NIA calls for equity, fairness in the recruitment of cruise-line workers
KINGSTON, Jamaica— The National Integrity Action (NIA) is calling on Minister of Tourism, Edmund Bartlett, to ensure equity and fairness in the recruitment of the 10,000 workers that cruise-line operators are currently trying to employ.
In a letter that was sent Monday and received by the media Tuesday afternoon, NIA’s Executive Director Trevor Munroe, implored Bartlett to invite members of the Parish Ministers’ Fraternal and the Parish Association of Justice of the Peace (JP) to make recommendations of suitable individuals.
According to Munroe, he is concerned about Bartlett’s suggestion that only Members of Parliament in the regions of the South Coast where the recruitment is being done, will be allowed to make recommendations.
“The concern is that we do everything in our power to ensure that equity, fairness and non-discrimination guide the recruiting of the workers and that partisan politics does not contaminate the process,” Munroe said in the letter.
“I am well aware that cruise line operators themselves set their criteria and do the recruitment, but you as Minister and we Jamaicans can and do make recommendations that often involve the Ministry of Labour and seek to ensure the principle of non-discrimination in our Constitution is observed.
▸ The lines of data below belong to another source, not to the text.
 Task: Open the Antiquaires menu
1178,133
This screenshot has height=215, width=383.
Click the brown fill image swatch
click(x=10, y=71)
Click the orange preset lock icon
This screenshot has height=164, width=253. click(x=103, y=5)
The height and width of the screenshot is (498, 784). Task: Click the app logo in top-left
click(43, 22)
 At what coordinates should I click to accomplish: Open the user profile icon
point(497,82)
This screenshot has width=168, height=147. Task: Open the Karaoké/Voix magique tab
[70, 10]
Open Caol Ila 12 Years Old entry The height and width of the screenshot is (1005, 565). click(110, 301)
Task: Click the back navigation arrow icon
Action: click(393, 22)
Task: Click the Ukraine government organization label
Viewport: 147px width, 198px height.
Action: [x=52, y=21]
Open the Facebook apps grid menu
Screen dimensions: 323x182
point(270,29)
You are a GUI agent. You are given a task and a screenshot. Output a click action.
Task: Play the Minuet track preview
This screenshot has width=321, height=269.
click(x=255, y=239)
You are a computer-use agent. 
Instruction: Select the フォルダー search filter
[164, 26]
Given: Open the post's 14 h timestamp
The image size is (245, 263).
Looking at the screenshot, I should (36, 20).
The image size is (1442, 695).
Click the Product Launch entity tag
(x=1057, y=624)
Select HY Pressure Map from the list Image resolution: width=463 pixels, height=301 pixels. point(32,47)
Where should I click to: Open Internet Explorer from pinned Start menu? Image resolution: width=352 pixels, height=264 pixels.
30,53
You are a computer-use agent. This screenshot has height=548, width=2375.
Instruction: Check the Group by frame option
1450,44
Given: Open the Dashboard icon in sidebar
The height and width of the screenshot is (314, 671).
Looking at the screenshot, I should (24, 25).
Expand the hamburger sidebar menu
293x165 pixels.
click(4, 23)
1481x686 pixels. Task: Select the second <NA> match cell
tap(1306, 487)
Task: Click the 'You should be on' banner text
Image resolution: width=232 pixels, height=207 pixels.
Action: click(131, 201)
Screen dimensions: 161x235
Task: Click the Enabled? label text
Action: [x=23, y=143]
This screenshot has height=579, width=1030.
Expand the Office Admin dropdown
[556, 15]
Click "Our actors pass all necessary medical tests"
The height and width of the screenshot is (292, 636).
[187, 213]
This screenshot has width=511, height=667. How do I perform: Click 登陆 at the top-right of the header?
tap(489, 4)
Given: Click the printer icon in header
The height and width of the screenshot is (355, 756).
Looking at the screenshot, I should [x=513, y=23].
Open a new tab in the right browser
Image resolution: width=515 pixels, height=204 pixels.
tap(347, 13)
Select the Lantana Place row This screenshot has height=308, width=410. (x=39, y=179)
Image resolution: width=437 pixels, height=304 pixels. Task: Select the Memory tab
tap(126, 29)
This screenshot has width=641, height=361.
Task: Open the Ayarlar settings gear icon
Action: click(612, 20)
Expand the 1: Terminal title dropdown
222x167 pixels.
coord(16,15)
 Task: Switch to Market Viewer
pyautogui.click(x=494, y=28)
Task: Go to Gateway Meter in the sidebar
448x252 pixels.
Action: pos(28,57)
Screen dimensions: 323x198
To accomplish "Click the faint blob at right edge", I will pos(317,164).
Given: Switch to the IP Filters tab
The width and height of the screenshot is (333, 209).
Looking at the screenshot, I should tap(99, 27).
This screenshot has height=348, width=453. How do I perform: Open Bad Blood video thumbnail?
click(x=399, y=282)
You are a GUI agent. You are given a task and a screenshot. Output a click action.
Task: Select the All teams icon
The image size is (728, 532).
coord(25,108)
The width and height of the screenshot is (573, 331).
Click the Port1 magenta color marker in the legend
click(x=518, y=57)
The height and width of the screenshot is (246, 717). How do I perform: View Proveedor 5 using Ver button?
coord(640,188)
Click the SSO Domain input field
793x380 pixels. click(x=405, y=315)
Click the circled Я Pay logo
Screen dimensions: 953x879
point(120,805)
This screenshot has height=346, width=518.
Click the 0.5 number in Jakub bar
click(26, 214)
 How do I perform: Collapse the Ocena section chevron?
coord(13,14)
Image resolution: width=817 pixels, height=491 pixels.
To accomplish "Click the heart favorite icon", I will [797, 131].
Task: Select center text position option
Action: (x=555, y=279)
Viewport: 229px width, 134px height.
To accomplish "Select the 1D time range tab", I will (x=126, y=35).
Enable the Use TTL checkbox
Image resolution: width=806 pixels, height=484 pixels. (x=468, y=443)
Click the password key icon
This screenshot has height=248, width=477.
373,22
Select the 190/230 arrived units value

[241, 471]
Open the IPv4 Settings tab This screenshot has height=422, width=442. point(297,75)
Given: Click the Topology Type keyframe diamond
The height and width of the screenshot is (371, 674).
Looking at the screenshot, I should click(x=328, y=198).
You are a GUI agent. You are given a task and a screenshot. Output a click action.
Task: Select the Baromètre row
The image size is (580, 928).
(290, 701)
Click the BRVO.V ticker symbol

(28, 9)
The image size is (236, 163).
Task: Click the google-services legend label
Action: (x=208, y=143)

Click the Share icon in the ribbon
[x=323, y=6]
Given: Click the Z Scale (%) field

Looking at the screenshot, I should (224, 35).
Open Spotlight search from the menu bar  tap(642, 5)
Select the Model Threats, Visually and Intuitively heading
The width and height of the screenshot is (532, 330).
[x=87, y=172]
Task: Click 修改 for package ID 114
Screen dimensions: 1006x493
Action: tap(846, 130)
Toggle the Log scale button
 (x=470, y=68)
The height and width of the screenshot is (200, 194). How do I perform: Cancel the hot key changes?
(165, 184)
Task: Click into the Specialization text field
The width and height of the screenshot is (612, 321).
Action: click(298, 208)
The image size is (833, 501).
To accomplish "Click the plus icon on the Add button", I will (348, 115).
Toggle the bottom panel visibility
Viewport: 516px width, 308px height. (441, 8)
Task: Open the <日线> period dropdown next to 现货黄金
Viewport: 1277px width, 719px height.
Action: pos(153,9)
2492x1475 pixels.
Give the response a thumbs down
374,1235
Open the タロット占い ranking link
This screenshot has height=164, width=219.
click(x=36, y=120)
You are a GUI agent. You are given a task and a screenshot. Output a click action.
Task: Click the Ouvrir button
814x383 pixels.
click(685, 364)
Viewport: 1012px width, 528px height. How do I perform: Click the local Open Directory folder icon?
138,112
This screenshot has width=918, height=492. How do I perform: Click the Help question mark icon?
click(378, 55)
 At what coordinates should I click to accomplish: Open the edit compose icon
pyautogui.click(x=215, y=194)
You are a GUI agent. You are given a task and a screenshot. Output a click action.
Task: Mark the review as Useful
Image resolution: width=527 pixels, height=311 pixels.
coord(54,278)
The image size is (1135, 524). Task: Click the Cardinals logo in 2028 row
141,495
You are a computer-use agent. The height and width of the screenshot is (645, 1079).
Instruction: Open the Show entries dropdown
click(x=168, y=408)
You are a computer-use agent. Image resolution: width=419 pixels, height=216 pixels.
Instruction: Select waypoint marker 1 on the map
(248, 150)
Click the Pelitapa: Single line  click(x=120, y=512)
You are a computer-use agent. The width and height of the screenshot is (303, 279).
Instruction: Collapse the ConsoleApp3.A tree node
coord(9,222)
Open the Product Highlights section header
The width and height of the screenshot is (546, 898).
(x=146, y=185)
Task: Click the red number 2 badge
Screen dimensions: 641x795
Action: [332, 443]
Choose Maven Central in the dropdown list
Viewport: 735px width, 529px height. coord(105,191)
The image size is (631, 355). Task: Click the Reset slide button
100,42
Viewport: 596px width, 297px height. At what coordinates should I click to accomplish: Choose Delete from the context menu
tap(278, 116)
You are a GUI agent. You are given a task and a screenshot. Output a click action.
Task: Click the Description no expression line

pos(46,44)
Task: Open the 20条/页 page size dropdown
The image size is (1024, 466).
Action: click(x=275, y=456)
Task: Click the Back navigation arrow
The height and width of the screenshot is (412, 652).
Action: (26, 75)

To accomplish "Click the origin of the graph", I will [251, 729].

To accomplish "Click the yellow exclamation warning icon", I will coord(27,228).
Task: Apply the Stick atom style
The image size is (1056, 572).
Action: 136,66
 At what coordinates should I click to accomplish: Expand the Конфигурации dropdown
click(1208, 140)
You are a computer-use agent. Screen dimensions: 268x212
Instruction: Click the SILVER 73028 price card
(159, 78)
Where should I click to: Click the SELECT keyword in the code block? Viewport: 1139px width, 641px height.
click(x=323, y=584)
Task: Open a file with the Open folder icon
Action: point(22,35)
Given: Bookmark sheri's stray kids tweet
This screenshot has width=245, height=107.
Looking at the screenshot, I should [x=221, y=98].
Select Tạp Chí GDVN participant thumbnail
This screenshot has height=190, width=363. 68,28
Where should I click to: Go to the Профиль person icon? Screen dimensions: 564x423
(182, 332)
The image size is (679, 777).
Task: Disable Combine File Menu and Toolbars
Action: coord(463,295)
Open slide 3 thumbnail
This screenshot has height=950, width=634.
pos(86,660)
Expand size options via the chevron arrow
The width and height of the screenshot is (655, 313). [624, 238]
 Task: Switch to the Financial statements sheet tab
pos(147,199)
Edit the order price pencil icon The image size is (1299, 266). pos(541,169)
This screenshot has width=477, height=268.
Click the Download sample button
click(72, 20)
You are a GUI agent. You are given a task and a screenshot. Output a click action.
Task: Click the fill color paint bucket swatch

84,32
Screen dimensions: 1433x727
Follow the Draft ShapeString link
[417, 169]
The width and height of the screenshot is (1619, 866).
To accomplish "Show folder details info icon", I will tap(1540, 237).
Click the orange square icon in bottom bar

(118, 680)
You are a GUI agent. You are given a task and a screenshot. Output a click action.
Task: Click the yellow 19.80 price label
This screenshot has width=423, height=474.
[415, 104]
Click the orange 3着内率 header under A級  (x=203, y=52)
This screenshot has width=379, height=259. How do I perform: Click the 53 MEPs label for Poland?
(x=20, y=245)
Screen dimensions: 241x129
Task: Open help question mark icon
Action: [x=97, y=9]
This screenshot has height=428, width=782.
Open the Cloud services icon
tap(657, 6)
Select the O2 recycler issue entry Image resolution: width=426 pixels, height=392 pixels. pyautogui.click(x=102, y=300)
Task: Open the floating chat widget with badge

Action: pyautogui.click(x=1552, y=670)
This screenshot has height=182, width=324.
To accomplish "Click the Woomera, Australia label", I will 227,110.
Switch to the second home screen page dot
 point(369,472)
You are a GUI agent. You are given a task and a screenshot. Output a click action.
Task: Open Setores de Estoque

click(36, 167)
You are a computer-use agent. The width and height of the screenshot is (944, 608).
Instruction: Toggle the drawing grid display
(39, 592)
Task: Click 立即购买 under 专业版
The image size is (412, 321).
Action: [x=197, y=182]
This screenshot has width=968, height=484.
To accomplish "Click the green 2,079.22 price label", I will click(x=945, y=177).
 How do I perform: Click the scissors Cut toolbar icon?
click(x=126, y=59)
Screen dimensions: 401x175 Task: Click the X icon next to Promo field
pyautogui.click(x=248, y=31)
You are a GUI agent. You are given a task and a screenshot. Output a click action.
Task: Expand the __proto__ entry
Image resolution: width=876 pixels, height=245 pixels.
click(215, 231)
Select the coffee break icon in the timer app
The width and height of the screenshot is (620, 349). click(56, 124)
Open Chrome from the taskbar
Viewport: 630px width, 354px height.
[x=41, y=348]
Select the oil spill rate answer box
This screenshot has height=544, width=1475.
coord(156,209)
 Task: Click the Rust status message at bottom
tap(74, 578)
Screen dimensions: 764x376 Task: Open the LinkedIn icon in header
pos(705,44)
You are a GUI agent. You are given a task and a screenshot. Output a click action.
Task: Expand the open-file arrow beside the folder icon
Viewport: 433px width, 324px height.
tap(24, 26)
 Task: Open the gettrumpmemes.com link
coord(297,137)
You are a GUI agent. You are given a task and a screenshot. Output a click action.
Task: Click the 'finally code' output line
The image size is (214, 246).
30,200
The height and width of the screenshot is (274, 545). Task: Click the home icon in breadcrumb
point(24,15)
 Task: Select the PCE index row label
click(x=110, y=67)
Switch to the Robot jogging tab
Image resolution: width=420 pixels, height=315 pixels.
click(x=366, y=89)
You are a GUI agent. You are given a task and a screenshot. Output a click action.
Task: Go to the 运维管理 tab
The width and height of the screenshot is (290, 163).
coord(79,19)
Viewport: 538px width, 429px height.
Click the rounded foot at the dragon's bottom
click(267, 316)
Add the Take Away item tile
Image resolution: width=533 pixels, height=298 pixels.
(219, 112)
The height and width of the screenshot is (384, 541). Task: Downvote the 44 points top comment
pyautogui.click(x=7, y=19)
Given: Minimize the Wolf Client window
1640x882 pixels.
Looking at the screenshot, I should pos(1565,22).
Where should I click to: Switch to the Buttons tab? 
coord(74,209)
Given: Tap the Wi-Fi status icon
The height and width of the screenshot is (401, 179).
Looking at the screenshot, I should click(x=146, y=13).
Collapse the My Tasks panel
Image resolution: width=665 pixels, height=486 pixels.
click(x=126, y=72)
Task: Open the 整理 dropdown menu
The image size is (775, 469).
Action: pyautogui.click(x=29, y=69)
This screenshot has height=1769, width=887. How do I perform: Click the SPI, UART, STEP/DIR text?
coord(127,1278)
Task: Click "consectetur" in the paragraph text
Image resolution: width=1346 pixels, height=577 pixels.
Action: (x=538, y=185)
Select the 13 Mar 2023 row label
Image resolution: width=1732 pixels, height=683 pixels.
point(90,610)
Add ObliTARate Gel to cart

“As such, it is understandable that you have asked all MP’s on the south coast to assist in recommending persons. Additionally, however, I would urge that you invite Parish Ministers’ Fraternal and the Parish Associations of JPs on the south coast to also recommend persons to the cruise operator recruiters.
“Such an invitation and engagement would introduce a non-political, non-governmental and civil society component to a recruitment process, which, regrettably, in Jamaica has been too often monopolised by politics,” Munroe continued, as he emphasised that Jamaican workers are celebrated and sought after worldwide.